Sim published 19 issues of Puma Blues through Aardvark-Vanaheim — the rare comic from the company that wasn’t by Sim. Issues 20-24 were published by Mirage Studios, but the series ended three issues short of its intended conclusion. The actual ending to the story wouldn’t be published until 2015, when Dover Publications released a collection of the series.

While working on Puma Blues, Zulli would also create three well-regarded issues of Teenage Mutant Ninja Turtles, referred to as the “Soul’s Trilogy.” He wrote and drew all three issues, and painted the covers. He was also the original artist for Swamp Thing #88, the issue written by Rick Veitch that would shown a time-traveling Swamp Thing meeting Jesus Christ. DC elected not to publish it for fear of controversy, causing Veitch to leave the title and a new creative team coming on board.

An unpublished page from Swamp Thing #88

It was around this time that both Bissette and TMNT co-creator Kevin Eastman formed their own comics companies — Spiderbaby Grafix and Tundra Publishing, respectively, which were focused on creator-owned works. Zulli wrote and drew several stories for Bissette’s Taboo anthology, while also working on titles for Tundra.

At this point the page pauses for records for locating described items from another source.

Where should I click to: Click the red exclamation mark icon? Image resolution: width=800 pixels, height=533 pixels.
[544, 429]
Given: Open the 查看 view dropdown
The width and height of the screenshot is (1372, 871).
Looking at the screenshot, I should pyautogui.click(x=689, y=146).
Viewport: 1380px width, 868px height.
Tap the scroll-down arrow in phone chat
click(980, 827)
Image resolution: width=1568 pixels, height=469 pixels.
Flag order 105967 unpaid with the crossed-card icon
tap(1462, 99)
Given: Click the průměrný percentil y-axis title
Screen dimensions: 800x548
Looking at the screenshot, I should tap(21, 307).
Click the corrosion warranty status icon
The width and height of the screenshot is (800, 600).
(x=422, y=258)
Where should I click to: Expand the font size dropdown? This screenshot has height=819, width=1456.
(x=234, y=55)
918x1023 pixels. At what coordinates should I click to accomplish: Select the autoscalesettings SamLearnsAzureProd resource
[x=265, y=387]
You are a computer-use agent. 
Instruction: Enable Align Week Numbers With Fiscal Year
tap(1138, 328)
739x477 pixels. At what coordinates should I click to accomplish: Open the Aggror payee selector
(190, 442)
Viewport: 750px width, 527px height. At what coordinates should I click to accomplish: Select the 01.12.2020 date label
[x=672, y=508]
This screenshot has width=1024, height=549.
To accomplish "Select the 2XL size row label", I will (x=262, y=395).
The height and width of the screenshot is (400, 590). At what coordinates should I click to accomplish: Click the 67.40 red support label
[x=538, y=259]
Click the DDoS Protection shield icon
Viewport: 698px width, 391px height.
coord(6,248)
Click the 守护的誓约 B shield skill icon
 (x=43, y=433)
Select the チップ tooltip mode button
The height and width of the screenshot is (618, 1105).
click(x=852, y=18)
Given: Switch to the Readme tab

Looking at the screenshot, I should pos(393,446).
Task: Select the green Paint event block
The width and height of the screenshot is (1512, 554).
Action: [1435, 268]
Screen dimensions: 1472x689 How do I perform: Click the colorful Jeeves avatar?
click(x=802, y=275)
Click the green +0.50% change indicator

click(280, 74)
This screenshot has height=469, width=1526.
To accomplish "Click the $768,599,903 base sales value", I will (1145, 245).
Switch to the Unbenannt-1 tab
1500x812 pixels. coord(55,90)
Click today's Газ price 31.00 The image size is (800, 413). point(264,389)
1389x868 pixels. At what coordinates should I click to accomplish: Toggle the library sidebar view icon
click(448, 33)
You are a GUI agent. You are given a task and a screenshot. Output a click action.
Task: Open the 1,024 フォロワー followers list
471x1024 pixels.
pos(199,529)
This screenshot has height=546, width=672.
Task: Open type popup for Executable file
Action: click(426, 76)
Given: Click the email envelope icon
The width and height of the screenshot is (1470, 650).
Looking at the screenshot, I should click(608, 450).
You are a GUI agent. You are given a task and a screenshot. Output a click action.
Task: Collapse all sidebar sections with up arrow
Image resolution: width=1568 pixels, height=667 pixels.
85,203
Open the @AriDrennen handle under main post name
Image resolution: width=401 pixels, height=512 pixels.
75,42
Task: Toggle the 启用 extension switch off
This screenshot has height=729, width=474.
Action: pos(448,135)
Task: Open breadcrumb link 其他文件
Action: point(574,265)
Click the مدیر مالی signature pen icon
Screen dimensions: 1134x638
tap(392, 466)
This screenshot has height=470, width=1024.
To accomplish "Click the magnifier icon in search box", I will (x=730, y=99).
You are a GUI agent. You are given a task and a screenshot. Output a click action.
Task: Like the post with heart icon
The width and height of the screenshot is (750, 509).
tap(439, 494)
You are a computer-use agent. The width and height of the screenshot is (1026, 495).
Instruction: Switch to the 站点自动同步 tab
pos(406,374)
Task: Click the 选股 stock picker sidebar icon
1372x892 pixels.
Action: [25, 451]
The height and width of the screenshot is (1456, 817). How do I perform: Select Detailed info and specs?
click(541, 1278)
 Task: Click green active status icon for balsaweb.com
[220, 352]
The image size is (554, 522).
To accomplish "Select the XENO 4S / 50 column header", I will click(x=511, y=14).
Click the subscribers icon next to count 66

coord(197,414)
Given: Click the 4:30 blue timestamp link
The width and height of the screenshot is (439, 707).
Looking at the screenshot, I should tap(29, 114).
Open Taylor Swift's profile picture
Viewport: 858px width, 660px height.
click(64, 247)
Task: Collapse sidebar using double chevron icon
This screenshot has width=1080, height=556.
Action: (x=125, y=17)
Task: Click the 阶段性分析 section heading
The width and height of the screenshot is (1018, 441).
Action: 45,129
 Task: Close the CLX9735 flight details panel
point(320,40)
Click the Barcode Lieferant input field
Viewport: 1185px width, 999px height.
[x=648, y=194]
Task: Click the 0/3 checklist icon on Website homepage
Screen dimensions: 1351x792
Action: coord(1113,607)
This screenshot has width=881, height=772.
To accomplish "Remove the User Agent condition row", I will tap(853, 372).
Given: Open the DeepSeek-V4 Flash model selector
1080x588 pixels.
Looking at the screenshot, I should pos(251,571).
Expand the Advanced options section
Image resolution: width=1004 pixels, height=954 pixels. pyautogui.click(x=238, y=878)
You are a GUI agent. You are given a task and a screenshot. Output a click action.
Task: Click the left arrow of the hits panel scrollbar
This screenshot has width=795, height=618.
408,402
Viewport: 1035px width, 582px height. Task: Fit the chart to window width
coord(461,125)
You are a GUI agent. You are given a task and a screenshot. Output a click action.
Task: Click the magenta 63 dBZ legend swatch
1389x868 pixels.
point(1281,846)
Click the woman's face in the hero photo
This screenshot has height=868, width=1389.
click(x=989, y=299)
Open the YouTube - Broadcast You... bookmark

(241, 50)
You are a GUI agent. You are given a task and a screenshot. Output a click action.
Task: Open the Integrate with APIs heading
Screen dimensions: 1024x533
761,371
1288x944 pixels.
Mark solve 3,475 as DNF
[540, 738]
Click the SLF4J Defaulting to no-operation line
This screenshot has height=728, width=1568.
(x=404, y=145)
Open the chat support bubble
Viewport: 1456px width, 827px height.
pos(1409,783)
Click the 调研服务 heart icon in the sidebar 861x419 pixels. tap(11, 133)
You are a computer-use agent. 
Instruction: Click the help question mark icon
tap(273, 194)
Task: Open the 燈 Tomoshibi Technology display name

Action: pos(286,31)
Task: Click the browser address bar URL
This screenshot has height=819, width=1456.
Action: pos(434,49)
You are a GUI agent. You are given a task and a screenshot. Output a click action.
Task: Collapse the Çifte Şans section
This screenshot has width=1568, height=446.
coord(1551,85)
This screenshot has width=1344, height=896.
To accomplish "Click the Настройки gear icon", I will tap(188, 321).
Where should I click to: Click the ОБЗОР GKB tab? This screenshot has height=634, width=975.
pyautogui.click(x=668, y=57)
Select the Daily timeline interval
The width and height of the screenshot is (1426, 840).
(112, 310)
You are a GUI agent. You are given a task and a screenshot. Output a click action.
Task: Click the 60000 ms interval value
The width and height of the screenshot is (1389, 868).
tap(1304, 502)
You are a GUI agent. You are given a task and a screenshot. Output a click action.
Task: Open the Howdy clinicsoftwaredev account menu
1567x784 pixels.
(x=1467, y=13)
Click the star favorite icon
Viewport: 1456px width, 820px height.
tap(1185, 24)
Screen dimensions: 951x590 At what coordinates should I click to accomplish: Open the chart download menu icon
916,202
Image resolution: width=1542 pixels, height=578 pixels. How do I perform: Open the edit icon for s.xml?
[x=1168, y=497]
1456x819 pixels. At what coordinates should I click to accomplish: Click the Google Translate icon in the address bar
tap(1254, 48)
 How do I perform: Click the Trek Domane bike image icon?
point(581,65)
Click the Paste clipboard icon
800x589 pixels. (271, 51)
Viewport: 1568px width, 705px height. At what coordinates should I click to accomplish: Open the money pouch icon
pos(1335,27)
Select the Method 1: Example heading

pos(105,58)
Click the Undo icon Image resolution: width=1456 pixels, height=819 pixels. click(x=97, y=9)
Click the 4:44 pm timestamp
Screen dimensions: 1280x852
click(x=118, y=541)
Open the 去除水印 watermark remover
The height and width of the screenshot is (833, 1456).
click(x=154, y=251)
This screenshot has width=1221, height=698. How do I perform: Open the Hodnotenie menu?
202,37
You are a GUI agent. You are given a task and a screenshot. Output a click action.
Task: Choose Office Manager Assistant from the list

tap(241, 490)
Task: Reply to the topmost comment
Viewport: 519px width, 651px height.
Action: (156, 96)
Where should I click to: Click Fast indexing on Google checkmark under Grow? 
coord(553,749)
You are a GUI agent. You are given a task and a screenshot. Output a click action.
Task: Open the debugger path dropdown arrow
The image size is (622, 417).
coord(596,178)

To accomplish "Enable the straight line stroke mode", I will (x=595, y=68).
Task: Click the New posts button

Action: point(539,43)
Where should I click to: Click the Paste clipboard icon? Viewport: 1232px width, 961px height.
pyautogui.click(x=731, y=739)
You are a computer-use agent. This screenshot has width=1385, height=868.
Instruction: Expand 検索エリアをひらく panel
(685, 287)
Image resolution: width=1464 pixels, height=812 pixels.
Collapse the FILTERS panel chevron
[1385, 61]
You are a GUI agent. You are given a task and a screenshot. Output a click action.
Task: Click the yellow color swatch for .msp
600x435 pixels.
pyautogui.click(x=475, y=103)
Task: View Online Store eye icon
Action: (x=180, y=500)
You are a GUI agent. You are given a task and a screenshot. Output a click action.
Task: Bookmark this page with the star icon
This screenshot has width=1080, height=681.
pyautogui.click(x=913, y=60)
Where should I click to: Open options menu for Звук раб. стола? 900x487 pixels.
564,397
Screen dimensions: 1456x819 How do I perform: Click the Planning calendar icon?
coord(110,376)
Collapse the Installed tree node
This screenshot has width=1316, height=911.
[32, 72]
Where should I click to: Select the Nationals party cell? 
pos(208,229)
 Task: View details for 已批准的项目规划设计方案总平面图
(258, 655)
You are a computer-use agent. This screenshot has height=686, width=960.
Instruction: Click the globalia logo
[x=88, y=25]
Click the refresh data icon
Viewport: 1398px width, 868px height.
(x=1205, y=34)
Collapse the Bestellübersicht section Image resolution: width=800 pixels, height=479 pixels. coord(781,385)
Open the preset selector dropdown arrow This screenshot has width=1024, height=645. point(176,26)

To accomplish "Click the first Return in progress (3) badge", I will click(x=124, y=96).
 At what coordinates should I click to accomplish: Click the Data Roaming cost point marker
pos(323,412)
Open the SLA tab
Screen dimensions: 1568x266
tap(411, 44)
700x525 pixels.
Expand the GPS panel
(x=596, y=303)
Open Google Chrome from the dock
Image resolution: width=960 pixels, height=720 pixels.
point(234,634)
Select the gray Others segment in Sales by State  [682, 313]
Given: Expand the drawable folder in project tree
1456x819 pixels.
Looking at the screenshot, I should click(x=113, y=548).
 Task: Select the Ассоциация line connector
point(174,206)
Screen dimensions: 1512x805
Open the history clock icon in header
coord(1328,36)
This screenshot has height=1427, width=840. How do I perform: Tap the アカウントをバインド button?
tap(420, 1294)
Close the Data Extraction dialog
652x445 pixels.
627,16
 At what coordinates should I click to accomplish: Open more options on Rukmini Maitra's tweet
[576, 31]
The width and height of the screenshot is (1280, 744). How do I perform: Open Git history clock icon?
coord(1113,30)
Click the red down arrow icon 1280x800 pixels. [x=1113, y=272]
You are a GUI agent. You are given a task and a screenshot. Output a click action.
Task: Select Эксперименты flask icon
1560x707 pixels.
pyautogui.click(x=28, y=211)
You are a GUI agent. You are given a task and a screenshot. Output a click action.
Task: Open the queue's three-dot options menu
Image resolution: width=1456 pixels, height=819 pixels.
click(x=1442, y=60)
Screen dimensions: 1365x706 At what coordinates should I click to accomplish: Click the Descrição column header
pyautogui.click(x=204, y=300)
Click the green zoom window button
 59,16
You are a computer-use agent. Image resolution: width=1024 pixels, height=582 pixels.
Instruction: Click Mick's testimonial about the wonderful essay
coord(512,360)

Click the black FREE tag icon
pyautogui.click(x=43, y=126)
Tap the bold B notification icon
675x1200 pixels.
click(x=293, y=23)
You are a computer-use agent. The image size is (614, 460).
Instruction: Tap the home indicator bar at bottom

At DC, meanwhile, Neil Gaiman was originally supposed to follow Veitch as writer of Swamp Thing, but following the controversy around issue #88, he elected not to take the job. Instead, he went on to co-create Sandman. As the title featured a rotation of different artists on its various storylines, Zulli would draw issue #13, which featured the introduction of Hob Gadling. Zulli would return to the title a few more times, and drew the comic’s final story arc, “The Wake.”

From ‘The Wake,’ as Daniel meets the Endless for the first time

That wasn’t Zulli’s only collaboration with Gaiman. The duo also worked on The Last Temptation, a comic series accompanying the Alice Cooper album of the same name. The three-issue miniseries was published by Marvel, and pages from the comic appeared in the video for the song “Lost in America.”

During the 1990s, Zulli’s art would appear in several Vertigo series, including Seekers Into the Mystery, the Sandman spinoff Destiny: Chronicles of Death Foretold, The Dreaming and Sandman Presents: Love Street, as well as in issues of Starman and The Shade. At Marvel, he drew the first arc featured in the Spider-Man anthology Webspinners: Tales of Spider-Man and a one-shot featuring Longshot, in both collaborating with JM DeMatteis.

“Just heard that Michael Zulli passed away. Michael and I worked on a number of projects together in the late 90s/early 2000s. He wasn’t just a brilliant artist, he was a brilliant man: deep, passionate, philosophical,” DeMatteis said on Facebook.

Zulli continued working in comics through the early 2000s, drawing the Delicate Creatures graphic novel written by J. Michael Straczynski and Creatures of the Night, a comics adaptation of two Gaiman short stories. His final work would come in 2011, a graphic novel he wrote and drew called The Fracture of the Universal Boy.

Smash Pages sends our condolences to Michael Zulli’s family, friends and fans.